───── Excerpt to read ─────

Requests could be sent to any controller, any FSD, if that FSD was not the owner of the file it would send a request on a back end cluster interconnect and proxy the data for you, much like 3PAR does in it's clustering.

I believed it was a great platform to just throw a bunch of CPU cores and gobs of memory at, it runs on a x86-64 PC platform (IBM Dual socket quad core was their platform of choice at the time). 8, 10 and 12 core CPUs were just around the corner, as were servers which could easily get to 256GB or even 512GB of memory. When your talking software licensing costs being in the tens of thousands of dollars - give me more cores and ram, the cost is minimal on such a commodity platform.

So you can probably understand my disappointment when I came across this a few minutes ago, which tries to hype up the upcoming Exanet platform.

  • Up to 8 nodes and 1PB of storage (Exanet could do this and more 4 years ago - though in this case it may be a Compellent limitation as they may not support more than two Compellent systems behind a Exanet cluster - docs are un clear) -- Originally Exanet was marketed as a system that could scale to 500TB per 2-node pair. Unofficially they preferred you had less storage per pair (how much less was not made clear - at my peak I had around I want to say 140TB raw managed by a 2-node cluster? It didn't seem to have any issues with that we were entirely spindle bound)
  • Automatic load balancing (this could be new - assuming it does what it implies - which the more I think about it I'd be it does not do what I think it should do and probably does the same load balancing Exanet did four years ago which was less load balancing and more round robin distribution)
  • Dual processor quad core with 24GB - Same controller configuration I got in 2008 (well the CPU cores are newer) -- Exanet's standard was 16GB at the time but  you could get a special order and do 24GB though there was some problem with 24GB at the time that we ran into during a system upgrade I forgot what it was.
  • Back end connectivity - 2 x 8Gbps FC ports (switch required) -- my Exanet was 4Gbps I believe and was directly connected to my 3PAR T400, queue depths maxed out at 1500 on every port.
  • Async replication only - Exanet had block based async replication this in late 2009/early 2010. Prior to that they used a bastardized form of rsync (I never used either technology)
  • Backup power - one battery per controller. Exanet used old fashioned UPSs in their time, not sure if Dell integrated batteries into the new systems or what.

───── Extracted information ─────

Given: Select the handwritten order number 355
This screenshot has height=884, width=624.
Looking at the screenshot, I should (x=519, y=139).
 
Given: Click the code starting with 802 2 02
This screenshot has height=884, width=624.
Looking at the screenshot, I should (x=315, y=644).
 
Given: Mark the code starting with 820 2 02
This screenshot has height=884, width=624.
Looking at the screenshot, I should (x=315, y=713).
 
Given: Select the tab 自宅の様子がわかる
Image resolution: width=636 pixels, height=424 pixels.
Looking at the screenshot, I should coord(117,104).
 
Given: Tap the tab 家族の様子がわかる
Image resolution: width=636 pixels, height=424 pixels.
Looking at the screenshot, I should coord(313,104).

─────

Given problem: In the Exanet excerpt, how much memory was Exanet's standard controller configuration at the time?

Solution for this problem: 16GB